Lead investigators reported being pleasantly surprised by the model’s performance. They emphasized that while prior work has explored speech changes during intoxication, the strength of their results stems from advances in signal processing, richer acoustic feature sets, and more powerful machine learning techniques. These elements together seem to offer a clearer signal of impairment present in a speaker’s voice.
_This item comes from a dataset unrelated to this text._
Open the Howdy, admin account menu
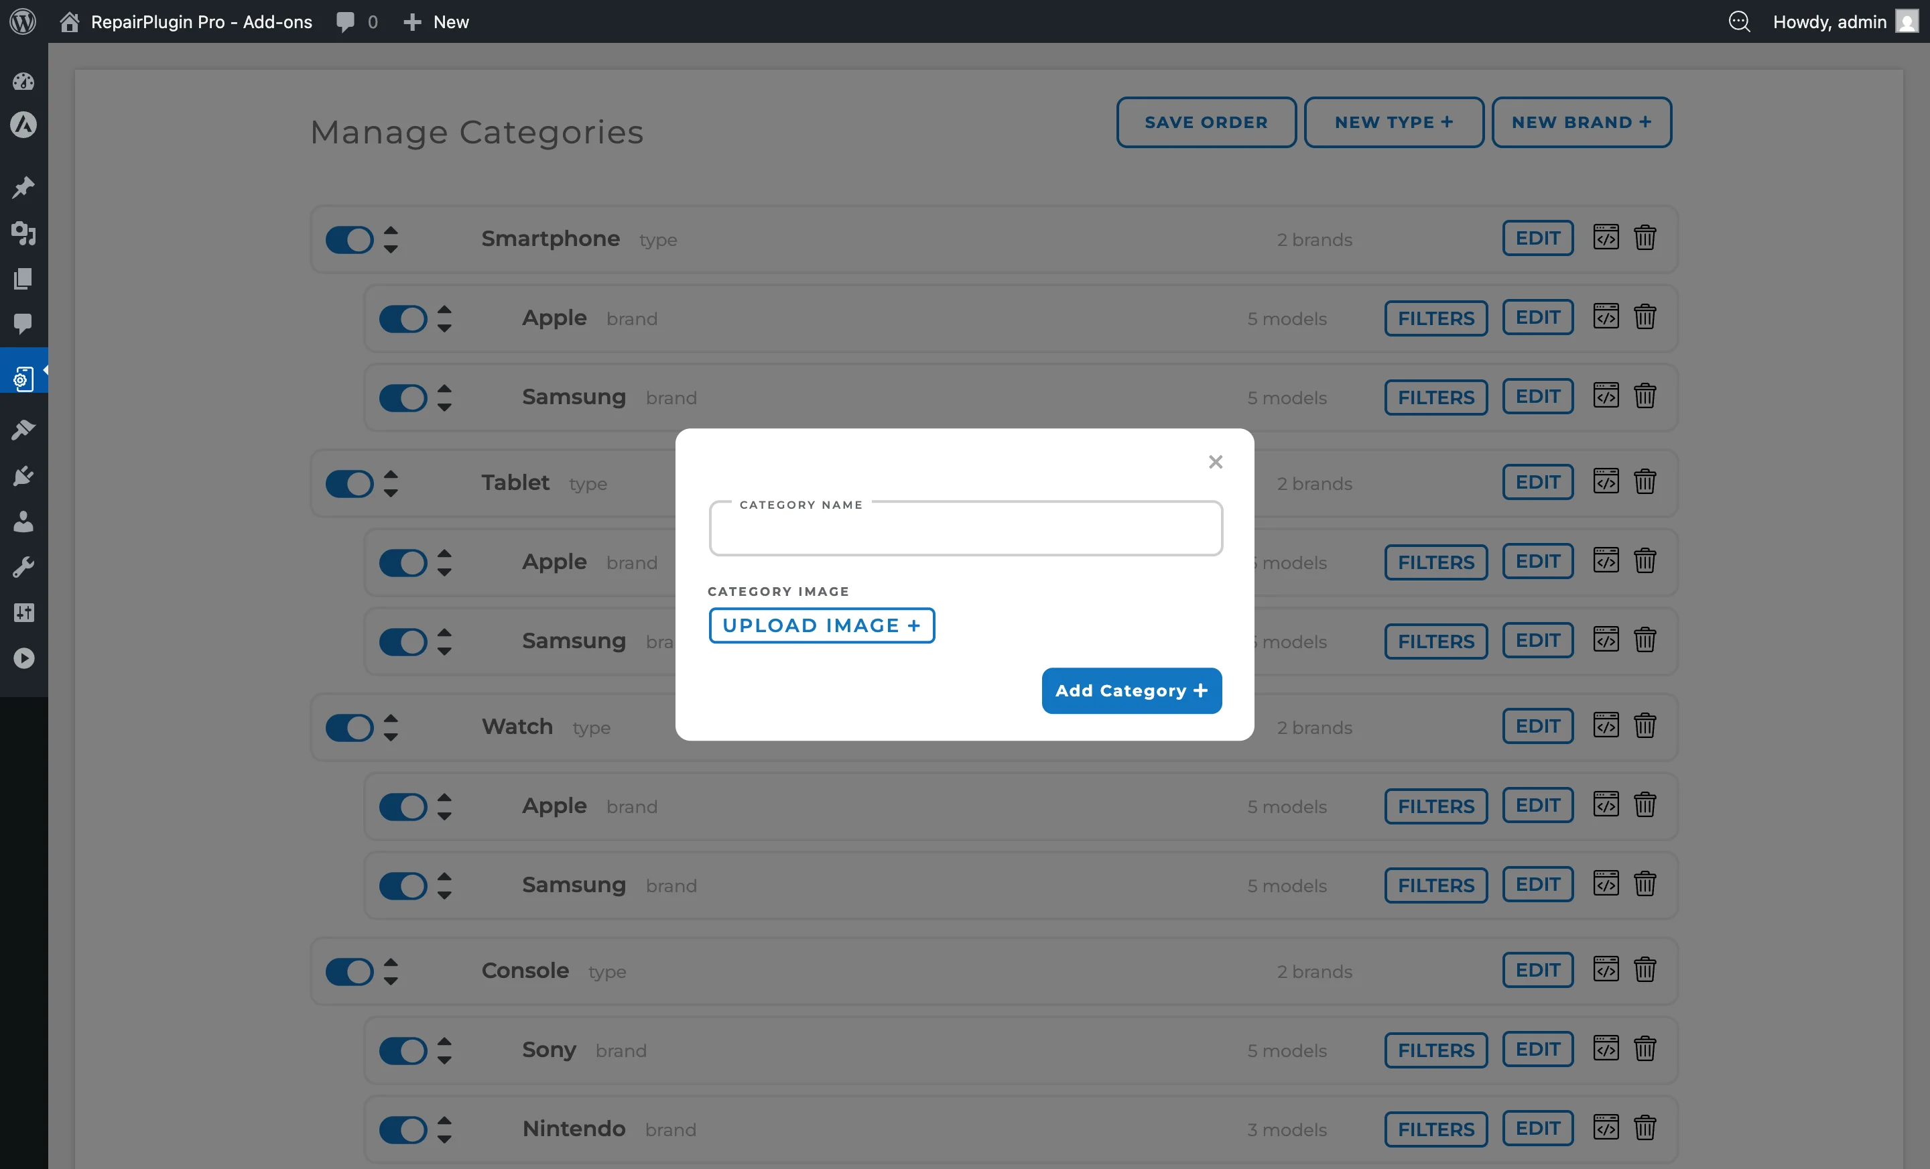Viewport: 1930px width, 1169px height. 1831,21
The scientists describe the technology as a tool for timely intervention to reduce accidents caused by alcohol impairment. They suggest that everyday devices such as smartphones and smart speakers could serve as accessible monitoring platforms, especially in scenarios where immediate detection could prompt safer decisions. The aim is to develop a practical system that users would accept and rely upon, ultimately helping to prevent injuries and save lives by identifying impairment early.
Beyond this study, the team has previously explored related approaches. Earlier work demonstrated the feasibility of assessing drunkenness from gait patterns using a smartphone. Taken together, these efforts illustrate a broader research program focused on noninvasive, real‑time assessment of impairment from everyday sounds and movement data, with potential applications in road safety, workplace safety, and public health monitoring.